The fact that scientists have found a new property of metals is exciting enough. But this also means solid bismuth can go from being repelled by a magnetic field (diamagnetic) to being attracted to a magnetic field (ferromagnetic), which could lead to a whole new way of creating materials with unique properties.
The phases of matter we learn about in high school, such as liquid, gas, and solid, are all defined by the way molecules in matter are arranged depending on external conditions. For example, liquid water freezes and contracts together into ice, or relaxes and boils into steam.
But bismuth is one element that's not so straightforward. It's most commonly found in solid form, but under increasing pressure and temperature conditions, it can undergo a broad array of phase transitions. For example, scientists have observed eight different types of solid phases in the metal so far.
So far, so weird.
But it gets stranger. One of the most interesting properties of bismuth is that it's usually repelled by a magnetic field when it's a solid, thanks to a phenomenon known as diamagnetism, but under certain high pressure and high temperature conditions - which usually coincide with it being in a liquid state - the metal can become ferromagnetic, or attracted to a magnetic field.
Because of this weird property, scientists have used bismuth to make a lot of important observations about the effect of magnetic fields on electrical conductivity (usually bismuth is an incredibly weak conductor).
And now they've found something else about the metal - it appears to be capable of retaining structural memory of its liquid phase, even when it's a solid.
Structural memory in metals isn't that odd - we already know that it's possible for a solid metal to retain a memory of a previous solid arrangement, which is what you see happening in shape-memory alloys (if you're not familiar with those whacky materials, go and watch this video immediately).
Shape-memory alloys have a distinct arrangement that they'll always bounce back to when heated or cooled to a certain temperature.

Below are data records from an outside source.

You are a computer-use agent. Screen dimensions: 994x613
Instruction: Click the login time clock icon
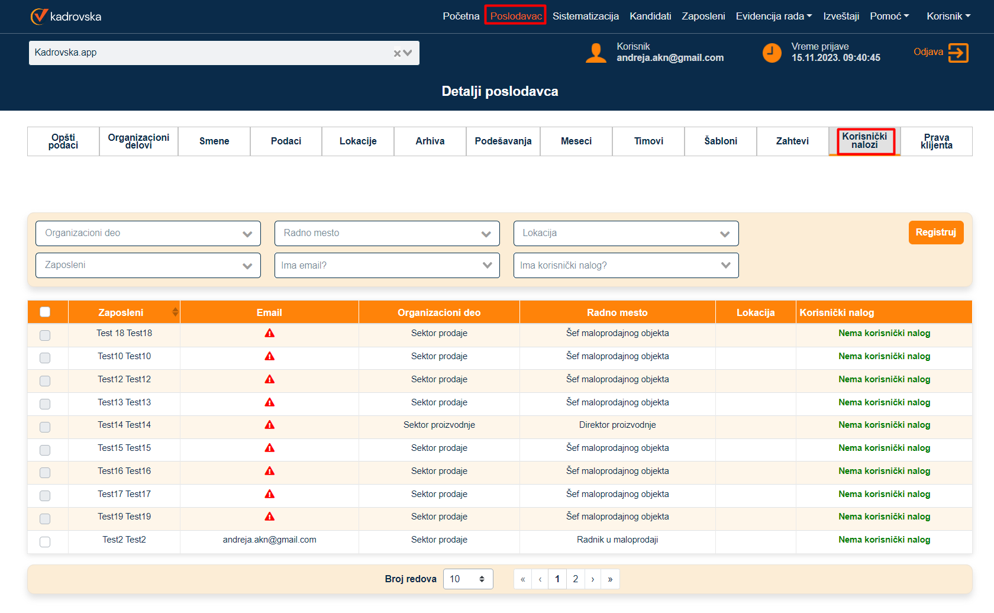coord(772,53)
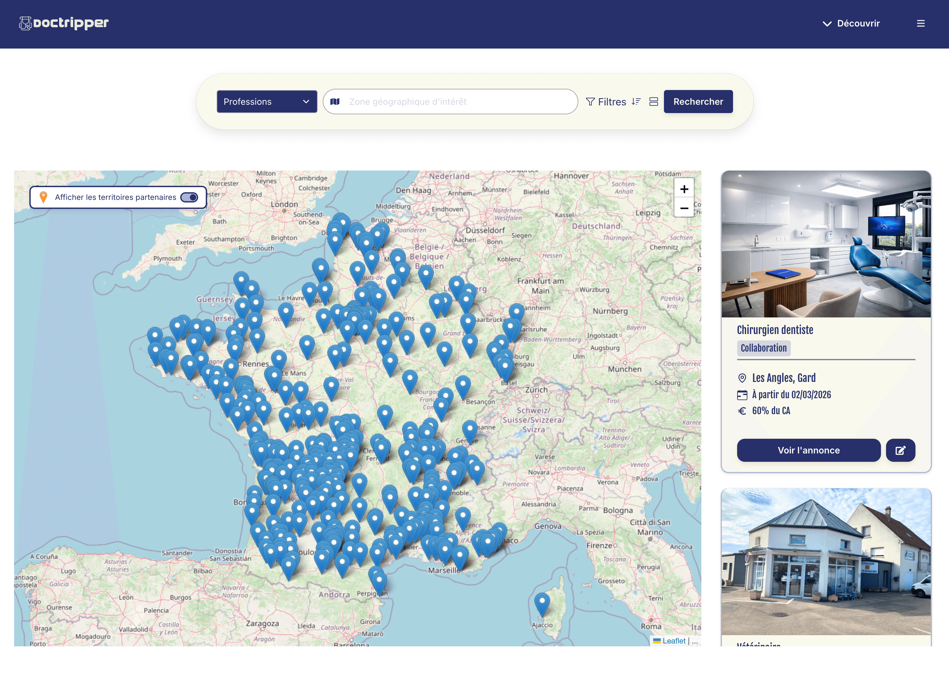This screenshot has width=949, height=677.
Task: Open the Filtres options
Action: point(606,102)
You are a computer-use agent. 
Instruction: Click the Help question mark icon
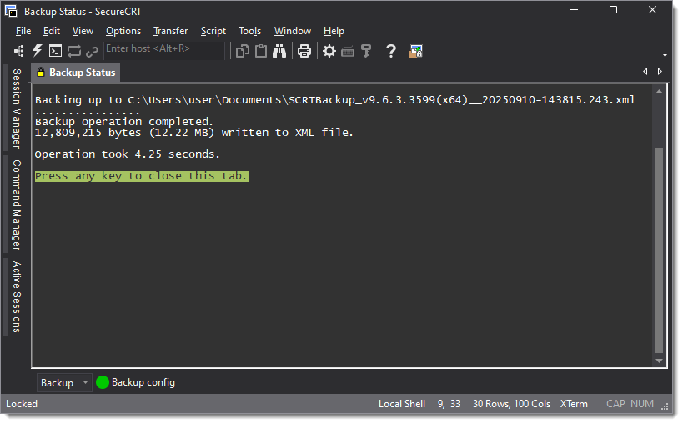(x=390, y=51)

But the arrangements are always solid - the metals aren't bouncing between different phases.
In this study, researchers from the Carnegie Institution for Science brought bismuth to a liquid state at pressures an incredible 14,000 to 24,000 times greater than normal atmospheric pressure, and about 1,250 Kelvin (977 degrees Celsius, or 1,800 degrees Fahrenheit).

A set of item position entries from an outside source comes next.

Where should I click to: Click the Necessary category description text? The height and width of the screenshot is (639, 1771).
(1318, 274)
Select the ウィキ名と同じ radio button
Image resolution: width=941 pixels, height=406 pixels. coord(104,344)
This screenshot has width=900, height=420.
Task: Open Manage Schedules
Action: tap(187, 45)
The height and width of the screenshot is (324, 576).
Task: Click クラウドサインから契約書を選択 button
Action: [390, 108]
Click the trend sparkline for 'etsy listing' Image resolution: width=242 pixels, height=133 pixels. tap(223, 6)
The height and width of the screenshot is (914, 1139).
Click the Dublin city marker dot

When they slowly cooled that bismuth back down to a solid state, they found that the solid 'remembered' some of the structure of its liquid past life.
That doesn't mean the metal was morphing back into the same liquid shape it had before, but it was remembering the ferromagnetic properties of that liquid state and was being attracted to a magnetic field, rather than repelled by one.
"The high-pressure liquid becomes more structurally disordered when the heat is applied, taking on what we call a 'deep liquid' state, certain structural characteristics of which remain even when the bismuth is cooled back to solid," explained one of the researchers, Guoyin Shen.
"This is the first time such an effect has been seen in an elemental metal."
For now, it's very early days, and the team isn't entirely sure how this structural memory is stored in the metal, or how the solid bismuth is able to act as a ferromagnet, instead of being repelled by a magnet as it usually would.
"The physical origin of this surprising behaviour requires additional investigation," the team writes in the journal PNAS.
But they do think that this strange new property could also induce a similar shift in other elements, such as cerium, antimony, and plutonium. And if that's the case, it could lead to a whole new way of creating these elements with untapped properties.
The research has been published in PNAS.